Quantum-beating signal. (A) Two-dimensional spectrum at T = 1,000 fs normalized to its maximum value. The cross-peak above the diagonal is displayed on a different color scale to highlight features. (B) Each region inside the dashed box of A is fit to an exponentially decaying sinusoidal function. The single frequency value of the fit is displayed as a zero-quantum coherence (ZQC) beating map. This map matches the theoretical prediction based on the detuning between coherence and rephasing frequencies to within experimental error. (C) The signal as a function of the waiting time is shown for the (860 nm, 852 nm) voxel along with a fit to an exponentially decaying sinusoidal function. See SI Text for more information. (D) Residual signal (black and red dots and blue fit) is plotted after subtraction of an exponential decay for two points in the region of B (x marks).

Fig. 4.

Primary factors controlling energy transfer optimization in LH2. (A) Dephasing and beating maps in the upper left cross-peak of the 2D spectrum. Maps are derived from fitting each pixel in the 2D spectrum to the functional form described in the text. The dephasing map is a measure of the extent of system–bath interactions during the waiting period. The amplitude map is proportional to the strength of electronic coupling between excitons on each of the two subunits of LH2. Cuts through the dephasing time (red dashed lines) and amplitude (black dashed lines) maps showing strong anticorrelation. (B) The phase map modulates the quantum mechanical interference between different energy transfer pathways. Cut through a fixed value of the rephasing frequency at 794 nm is shown to the right.

Fig. 5.

Schematic representation of quantum phase interferometry.
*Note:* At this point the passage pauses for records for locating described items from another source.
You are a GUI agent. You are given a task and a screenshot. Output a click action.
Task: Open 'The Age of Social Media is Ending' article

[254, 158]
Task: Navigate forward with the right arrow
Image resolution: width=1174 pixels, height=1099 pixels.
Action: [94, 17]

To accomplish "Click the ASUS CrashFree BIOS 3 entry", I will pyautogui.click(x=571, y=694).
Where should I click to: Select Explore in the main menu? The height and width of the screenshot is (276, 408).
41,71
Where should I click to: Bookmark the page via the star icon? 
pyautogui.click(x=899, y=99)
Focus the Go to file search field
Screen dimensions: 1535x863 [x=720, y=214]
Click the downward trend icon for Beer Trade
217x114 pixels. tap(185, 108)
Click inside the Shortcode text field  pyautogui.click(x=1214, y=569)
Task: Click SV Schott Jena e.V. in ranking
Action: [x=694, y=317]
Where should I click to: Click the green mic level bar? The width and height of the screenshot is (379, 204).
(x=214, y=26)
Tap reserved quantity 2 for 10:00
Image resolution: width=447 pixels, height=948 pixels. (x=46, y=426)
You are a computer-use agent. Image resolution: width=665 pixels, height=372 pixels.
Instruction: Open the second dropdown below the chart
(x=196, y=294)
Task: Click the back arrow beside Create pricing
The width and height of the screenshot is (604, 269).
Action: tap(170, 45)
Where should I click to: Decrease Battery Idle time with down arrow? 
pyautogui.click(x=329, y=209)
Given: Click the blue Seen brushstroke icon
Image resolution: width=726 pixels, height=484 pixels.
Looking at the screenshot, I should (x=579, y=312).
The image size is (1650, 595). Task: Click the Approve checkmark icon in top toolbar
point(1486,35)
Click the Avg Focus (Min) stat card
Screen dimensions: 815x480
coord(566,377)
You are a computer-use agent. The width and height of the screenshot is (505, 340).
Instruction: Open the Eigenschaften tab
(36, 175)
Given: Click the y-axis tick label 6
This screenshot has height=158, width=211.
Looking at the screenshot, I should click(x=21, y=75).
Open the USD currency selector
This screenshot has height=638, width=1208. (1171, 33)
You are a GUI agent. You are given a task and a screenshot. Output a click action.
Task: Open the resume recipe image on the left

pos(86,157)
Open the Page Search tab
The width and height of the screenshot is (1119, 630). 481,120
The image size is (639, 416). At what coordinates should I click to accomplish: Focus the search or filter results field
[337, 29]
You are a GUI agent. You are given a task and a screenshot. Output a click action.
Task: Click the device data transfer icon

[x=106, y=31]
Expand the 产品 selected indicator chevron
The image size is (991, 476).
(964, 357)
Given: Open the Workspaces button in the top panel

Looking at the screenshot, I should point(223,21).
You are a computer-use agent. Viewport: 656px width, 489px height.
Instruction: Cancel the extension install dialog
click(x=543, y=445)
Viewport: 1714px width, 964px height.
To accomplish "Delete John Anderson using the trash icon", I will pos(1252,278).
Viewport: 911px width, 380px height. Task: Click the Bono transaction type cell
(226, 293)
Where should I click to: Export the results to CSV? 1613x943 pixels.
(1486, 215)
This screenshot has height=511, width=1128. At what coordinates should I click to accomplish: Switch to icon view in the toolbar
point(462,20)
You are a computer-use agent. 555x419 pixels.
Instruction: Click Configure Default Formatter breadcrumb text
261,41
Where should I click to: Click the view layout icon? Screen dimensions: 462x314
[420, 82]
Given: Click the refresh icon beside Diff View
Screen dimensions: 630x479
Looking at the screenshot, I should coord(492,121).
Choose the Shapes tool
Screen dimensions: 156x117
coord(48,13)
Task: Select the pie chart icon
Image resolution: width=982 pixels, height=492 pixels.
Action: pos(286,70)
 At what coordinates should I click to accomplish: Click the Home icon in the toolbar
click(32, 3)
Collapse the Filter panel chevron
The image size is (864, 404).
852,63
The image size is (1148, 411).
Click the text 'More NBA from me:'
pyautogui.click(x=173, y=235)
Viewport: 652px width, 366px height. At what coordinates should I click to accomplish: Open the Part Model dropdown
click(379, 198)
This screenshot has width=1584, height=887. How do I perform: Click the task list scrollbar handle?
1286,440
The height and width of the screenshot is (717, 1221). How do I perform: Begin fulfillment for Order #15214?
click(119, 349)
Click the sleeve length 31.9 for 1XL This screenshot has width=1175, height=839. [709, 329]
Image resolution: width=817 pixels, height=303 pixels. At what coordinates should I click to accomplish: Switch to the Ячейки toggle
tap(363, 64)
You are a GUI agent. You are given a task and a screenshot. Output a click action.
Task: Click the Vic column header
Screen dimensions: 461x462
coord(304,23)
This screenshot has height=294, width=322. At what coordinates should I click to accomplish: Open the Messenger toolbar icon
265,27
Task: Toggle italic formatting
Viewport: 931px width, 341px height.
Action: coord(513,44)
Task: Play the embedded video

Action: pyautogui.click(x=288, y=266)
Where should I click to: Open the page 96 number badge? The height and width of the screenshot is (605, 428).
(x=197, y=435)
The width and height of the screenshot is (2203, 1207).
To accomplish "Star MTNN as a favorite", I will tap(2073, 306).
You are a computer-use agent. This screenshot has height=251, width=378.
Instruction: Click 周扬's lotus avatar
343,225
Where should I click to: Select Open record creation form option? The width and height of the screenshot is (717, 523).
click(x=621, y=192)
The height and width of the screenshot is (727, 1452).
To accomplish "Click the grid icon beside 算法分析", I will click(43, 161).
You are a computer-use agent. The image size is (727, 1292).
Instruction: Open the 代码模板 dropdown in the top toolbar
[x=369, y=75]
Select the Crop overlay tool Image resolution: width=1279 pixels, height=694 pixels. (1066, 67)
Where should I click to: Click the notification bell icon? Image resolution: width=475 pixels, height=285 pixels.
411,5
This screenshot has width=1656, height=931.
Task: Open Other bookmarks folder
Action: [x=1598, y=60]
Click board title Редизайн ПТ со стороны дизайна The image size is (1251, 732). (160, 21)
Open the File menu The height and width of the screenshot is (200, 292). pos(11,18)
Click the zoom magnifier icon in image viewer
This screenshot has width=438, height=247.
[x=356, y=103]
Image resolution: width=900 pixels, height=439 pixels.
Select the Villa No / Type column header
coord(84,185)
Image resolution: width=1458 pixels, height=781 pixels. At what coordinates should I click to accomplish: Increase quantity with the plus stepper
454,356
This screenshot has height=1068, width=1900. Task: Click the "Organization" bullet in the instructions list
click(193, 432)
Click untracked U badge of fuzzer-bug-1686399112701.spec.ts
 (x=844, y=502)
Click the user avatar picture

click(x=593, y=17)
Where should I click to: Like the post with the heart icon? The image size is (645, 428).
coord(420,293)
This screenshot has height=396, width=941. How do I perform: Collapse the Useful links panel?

In LH2, we observe three states coupled together in a loop configuration. Relaxation through different pathways (red and blue) can lead to interference at the lowest energy B850 state in an isolated LH2 complex devoid of the photosynthetic reaction center (RC). The strength of the coupling as determined by the amplitude of the beating signal is represented by the thickness of the line connecting the states (blue and red line segments). The green arrows indicate the extent of system-bath interactions determined by the dephasing rates. The experimentally determined phase terms are indicated to within 0.1 radians of the values measured.